Thursday, August 10, 2006

Afternoon

One of the parting gifts I received from the McGowan family when I left Wagga Wagga on July 21 was a copy of Rod Cameron’s book of reflections, prayers, and poetry, entitled Karingal: A Search for Australian Spirituality.

A member of the Society of St. Paul, Rod Cameron has spent over forty years exploring in unison with various Australian Aboriginal communities, the meaning of the Aboriginal concept of the Dreaming, or Dreamtime. Such a collaborative endeavour has convinced him that the coming together of the Dreamtime and Christianity is of great historical significance and has the potential to deeply enrich Australian spirituality. It will, he says, “enable us all to live as friends in the Karingal (Happy Camp)”.
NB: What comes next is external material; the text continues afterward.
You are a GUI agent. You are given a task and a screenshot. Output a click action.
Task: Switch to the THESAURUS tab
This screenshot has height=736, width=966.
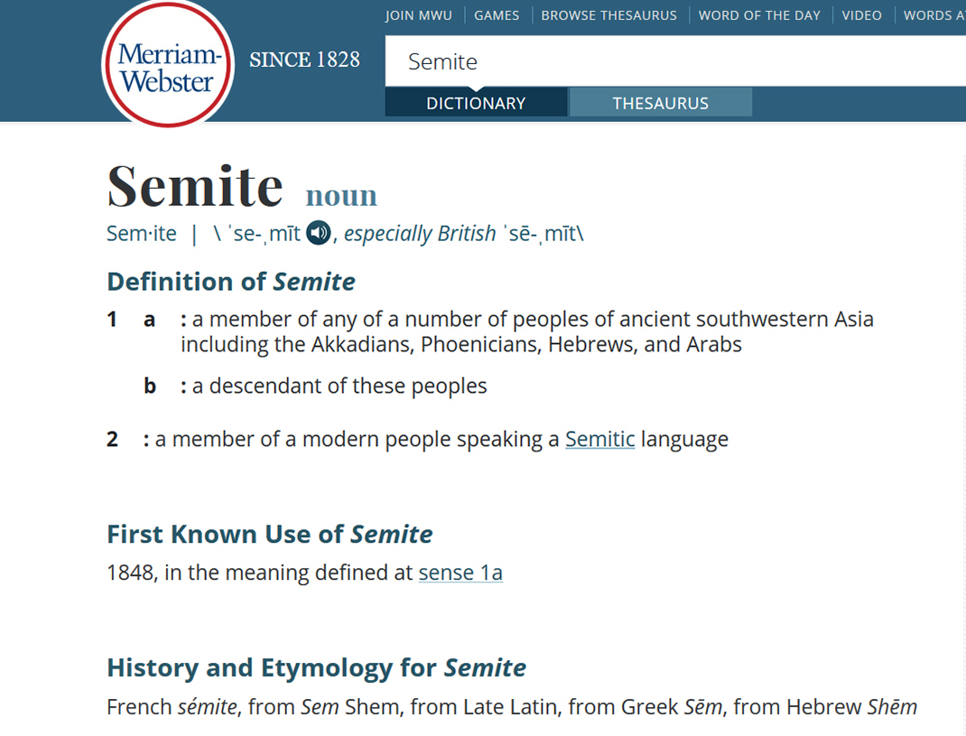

Following is a poem by Rod Cameron entitled “Afternoon.” Accompanying this poem are photographs I took at North Brother Mountain, Laurieton, on Sunday, August 6, 2006.




Afternoon
By Rod Cameron

There is a mystic depth to afternoon,
a silence that is quiet and quieter still.
Whisperings of softest sounds are heard
till they in turn seem loud and fade away
before the advent of an undertone
so delicate, so spiritual, so frail
that its light accents are more thought than heard.

But there is more living in this stillness now
than looms in all the bustle of mid-morn.
The senses are acute and tightly strained
like harp strings that will sing to slightest touch.

All nature waits with strange intensity
as every creature breathes attention now
to something deeper, higher than itself.